Enforcement Action by Federal Trade Commission Highlights Importance of Social Media Guidelines for Employees
Employees who post reviews of their employer’s products and services on social media sites, without disclosing their corporate affiliation, can land their employer in an FTC enforcement action. The FTC’s second enforcement action for violation of the agency’s endorsement guidelines, announced on August 26, makes this point.
According to the FTC, Reverb Communications, an on-line public relations firm, sought to boost sales of its clients’ gaming applications by having its employees post positive reviews on iTunes. Over the course of nine months, Reverb employees, posing as disinterested users, gave clients’ games a rating of 4 or 5 and posted comments, such as “Amazing new game,” “ONE of the BEST,” and “Really Cool Game.” According to the FTC, these reviews were misleading because they did not, as suggested, come from independent, ordinary consumers, but from Reverb employees who had a financial incentive to provide a positive endorsement.
In the agreement resolving the FTC’s complaint, Reverb agreed, among other things, (a) not to permit its employees to endorse any product without conspicuously disclosing the employee’s connection to Reverb and/or the manufacturer or advertiser of the product; (b) to take reasonable steps to remove the endorsements that were posted without full disclosure; (c) to maintain for five years all documents related to the company’s compliance with the agreement; and (d) to obtain for five years all current and future employees’ acknowledgement of receipt of the company’s agreement with the FTC.

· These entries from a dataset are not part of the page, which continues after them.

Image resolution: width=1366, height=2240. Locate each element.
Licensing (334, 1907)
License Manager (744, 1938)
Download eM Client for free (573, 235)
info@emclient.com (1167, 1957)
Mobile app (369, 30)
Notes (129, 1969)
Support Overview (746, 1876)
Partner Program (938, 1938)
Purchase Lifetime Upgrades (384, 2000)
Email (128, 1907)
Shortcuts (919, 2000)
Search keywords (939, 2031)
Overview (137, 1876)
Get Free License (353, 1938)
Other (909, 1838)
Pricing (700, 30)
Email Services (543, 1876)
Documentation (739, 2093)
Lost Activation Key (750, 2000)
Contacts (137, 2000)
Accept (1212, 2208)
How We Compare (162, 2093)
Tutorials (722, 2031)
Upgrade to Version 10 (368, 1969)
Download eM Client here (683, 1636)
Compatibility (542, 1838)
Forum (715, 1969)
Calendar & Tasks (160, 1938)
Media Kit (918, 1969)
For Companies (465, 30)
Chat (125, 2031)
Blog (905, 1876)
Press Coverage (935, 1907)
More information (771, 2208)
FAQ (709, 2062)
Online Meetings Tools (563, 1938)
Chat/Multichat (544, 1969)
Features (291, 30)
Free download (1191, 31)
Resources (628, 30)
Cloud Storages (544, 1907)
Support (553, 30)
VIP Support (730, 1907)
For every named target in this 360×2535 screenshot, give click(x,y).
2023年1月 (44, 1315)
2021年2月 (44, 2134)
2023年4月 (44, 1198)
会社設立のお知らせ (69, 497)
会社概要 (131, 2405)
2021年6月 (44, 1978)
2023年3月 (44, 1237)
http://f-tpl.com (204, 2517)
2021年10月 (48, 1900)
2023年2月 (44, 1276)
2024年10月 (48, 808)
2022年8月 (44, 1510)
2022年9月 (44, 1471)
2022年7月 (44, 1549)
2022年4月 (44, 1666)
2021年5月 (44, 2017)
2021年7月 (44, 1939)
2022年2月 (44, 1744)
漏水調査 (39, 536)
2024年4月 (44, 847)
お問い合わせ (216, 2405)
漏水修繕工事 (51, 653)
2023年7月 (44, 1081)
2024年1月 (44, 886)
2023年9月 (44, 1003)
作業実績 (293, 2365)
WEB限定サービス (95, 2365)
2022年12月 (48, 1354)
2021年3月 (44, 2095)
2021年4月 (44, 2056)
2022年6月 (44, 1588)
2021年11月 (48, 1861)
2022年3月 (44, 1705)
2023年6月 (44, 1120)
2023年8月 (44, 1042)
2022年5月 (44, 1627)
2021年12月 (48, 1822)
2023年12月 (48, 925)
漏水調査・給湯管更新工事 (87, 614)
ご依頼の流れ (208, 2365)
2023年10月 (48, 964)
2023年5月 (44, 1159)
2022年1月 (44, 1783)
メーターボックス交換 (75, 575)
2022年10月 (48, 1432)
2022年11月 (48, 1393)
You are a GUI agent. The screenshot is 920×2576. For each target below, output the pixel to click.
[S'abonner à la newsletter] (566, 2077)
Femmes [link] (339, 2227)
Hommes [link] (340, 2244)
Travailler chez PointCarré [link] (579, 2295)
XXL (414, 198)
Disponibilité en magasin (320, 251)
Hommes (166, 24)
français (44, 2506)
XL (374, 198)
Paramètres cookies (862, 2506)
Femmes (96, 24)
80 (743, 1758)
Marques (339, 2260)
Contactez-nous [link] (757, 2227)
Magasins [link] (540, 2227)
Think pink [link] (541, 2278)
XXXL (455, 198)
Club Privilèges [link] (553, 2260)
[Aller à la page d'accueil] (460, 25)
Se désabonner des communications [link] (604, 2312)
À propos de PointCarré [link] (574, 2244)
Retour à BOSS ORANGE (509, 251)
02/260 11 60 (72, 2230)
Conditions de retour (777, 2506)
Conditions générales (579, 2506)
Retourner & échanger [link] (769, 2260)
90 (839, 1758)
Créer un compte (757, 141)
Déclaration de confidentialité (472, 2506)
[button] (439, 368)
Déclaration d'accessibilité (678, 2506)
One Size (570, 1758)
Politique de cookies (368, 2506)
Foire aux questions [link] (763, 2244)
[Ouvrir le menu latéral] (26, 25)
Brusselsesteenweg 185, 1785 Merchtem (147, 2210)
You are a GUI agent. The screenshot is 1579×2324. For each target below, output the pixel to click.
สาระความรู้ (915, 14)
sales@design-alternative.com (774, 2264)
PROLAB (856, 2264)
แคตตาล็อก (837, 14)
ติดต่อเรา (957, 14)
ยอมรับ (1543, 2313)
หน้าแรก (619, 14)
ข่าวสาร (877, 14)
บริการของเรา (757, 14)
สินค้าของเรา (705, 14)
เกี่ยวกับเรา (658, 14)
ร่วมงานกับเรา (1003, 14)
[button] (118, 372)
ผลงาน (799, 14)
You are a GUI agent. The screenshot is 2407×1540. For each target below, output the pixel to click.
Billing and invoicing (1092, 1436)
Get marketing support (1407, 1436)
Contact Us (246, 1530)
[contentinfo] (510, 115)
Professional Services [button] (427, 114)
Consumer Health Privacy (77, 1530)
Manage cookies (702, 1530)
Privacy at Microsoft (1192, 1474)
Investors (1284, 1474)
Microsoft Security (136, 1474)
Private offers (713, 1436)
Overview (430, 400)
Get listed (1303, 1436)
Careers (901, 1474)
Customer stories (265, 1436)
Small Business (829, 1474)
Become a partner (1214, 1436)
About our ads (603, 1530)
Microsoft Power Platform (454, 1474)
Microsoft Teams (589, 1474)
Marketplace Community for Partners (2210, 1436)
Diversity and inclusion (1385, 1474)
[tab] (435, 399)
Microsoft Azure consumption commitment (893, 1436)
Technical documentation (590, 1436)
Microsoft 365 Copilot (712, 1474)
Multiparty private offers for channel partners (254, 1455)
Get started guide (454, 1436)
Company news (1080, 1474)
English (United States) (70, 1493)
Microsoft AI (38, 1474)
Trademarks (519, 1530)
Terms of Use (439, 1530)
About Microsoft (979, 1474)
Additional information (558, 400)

With social media sites offering endless opportunities to recommend and review products and services, and employers increasingly pushing into Web 2.0 to promote their own products and services, well intentioned but misleading endorsements can easily mushroom throughout the Web. Employers can reduce this risk by explaining in a social media policy how the FTC defines an endorsement and by requiring any employee who provides an endorsement to disclose conspicuously his or her corporate affiliation. In addition, employers, as part of their social media training, should explain that even a numerical score or a brief comment about the employer’s products or services on a site not sponsored by the company could constitute an “endorsement” under the FTC’s guidance. The training also can provide the employee with different ways to disclose their affiliation with the employer, such as by stating, “I work in Employer’s product development department, and I think our product is the best in its class,” or by including the employer’s name and the employee’s job title when posting a comment.